I'm on board with that solution as well pending clarification of Laura's point. I am assuming the 462dpi alone set will bring back the hits for QA255.006VH? A major goal for me would be to have access to the data for QA255.006VH again.
Yes; that's what I mean by "merged" (see #10). This is what you presently see on the http://stoat:5555 deployment.
In meeting with @meganstumpf and @lauranoges Picks were made on Jan 4th on (probably) stoat:5000. Timepoint 462dpi (the older one) is the only one she cares about. May 19th deadline.
It's gonna be hard to get that specific dataset back, so I'm going to try rerunning with just that timepoint.

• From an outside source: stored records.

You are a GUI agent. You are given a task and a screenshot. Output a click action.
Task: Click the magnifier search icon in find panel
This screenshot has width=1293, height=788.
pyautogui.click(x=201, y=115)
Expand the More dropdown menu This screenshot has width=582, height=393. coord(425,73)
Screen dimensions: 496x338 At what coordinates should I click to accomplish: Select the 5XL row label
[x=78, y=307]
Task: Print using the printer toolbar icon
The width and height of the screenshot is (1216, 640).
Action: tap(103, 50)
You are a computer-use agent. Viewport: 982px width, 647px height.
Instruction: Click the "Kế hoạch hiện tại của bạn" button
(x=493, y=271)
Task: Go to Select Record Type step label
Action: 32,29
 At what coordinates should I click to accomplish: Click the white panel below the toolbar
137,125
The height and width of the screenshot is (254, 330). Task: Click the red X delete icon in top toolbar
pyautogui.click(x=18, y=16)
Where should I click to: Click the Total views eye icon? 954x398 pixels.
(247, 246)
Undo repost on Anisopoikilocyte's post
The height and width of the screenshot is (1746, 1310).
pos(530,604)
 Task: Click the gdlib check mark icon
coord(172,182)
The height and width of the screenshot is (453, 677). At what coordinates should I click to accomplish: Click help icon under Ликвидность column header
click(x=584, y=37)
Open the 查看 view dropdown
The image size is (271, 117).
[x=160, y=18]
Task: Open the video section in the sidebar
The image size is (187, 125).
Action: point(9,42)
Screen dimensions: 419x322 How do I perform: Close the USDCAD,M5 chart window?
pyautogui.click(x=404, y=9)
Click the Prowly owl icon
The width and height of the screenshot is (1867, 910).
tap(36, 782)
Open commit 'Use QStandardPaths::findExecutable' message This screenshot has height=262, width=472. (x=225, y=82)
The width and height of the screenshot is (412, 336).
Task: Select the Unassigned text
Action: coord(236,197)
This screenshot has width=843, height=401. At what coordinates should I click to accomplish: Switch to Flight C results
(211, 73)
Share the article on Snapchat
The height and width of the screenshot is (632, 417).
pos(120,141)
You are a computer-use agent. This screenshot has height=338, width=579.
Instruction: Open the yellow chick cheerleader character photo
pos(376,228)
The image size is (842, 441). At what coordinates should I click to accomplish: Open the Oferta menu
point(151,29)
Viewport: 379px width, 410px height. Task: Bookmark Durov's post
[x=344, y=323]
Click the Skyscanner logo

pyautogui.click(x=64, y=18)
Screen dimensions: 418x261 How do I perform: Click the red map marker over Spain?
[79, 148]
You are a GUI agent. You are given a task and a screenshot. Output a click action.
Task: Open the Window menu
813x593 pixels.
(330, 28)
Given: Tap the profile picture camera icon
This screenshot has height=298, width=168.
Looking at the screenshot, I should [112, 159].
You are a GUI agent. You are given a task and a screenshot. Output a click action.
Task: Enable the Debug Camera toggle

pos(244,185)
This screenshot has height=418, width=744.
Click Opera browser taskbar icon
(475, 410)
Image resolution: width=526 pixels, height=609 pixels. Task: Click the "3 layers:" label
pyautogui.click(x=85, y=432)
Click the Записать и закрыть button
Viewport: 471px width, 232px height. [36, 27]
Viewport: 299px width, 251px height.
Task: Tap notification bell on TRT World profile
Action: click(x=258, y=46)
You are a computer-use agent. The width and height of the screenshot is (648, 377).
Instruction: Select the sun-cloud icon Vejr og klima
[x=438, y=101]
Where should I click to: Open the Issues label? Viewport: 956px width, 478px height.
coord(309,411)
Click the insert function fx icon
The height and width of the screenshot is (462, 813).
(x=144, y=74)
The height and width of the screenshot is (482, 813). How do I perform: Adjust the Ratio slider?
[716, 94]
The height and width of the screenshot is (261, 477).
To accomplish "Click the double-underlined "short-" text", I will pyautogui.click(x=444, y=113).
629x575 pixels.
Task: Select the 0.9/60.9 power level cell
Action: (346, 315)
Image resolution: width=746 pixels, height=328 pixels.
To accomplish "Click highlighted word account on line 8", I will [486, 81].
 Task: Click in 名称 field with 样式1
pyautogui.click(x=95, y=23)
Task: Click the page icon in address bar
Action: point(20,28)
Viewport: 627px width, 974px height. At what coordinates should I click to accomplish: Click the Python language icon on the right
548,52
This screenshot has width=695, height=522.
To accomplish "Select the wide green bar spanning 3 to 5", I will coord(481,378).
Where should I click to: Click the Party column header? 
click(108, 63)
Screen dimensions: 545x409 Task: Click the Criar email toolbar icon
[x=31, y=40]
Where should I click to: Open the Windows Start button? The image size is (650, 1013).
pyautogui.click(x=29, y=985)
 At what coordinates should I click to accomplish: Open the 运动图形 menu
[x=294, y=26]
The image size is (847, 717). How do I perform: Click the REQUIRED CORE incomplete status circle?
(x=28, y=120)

Means adding this ability to the build pipeline.
@metasoarous Just checking in - do we have an update on when the 462dpi-only dataset will be viewable?
@metasoarous and I just chatted and we discussed a few issues about merged trees:
1) When downsampling, we're curious how few leaves we can get away with and still generate a tree that representative of the larger clonal family. I understand this is subjective, but is the 100 sequence cutoff good? Overly big? Too small?
2) With the downsampling target size (i.e. 100 sequences) in mind, we're curious if we should be selecting equal numbers of leaves from each timepoint so as not to bias trees toward/away from certain datasets (i.e. the early dataset gets almost completely pruned out while the later dataset takes over). Maybe this concern will evaporate when we institute the duplicity pie charts that represent the sizes of thinned clades? Otherwise, should we try picking 50(?) sequences from each timepoint?
Sounds like you're investigating 1 in another project.
As for 2, our duplicity pie charts now account for our minadcl-thinned trees, as per #158.
Finally, Duncan and I have set things up to run timepoints separately, and have done this for the requested timepoints, so I'm going to close this issue.
@metasoarous
Hi there - Megan (hopefully for the last time) on Laura's account.
Thanks! Megan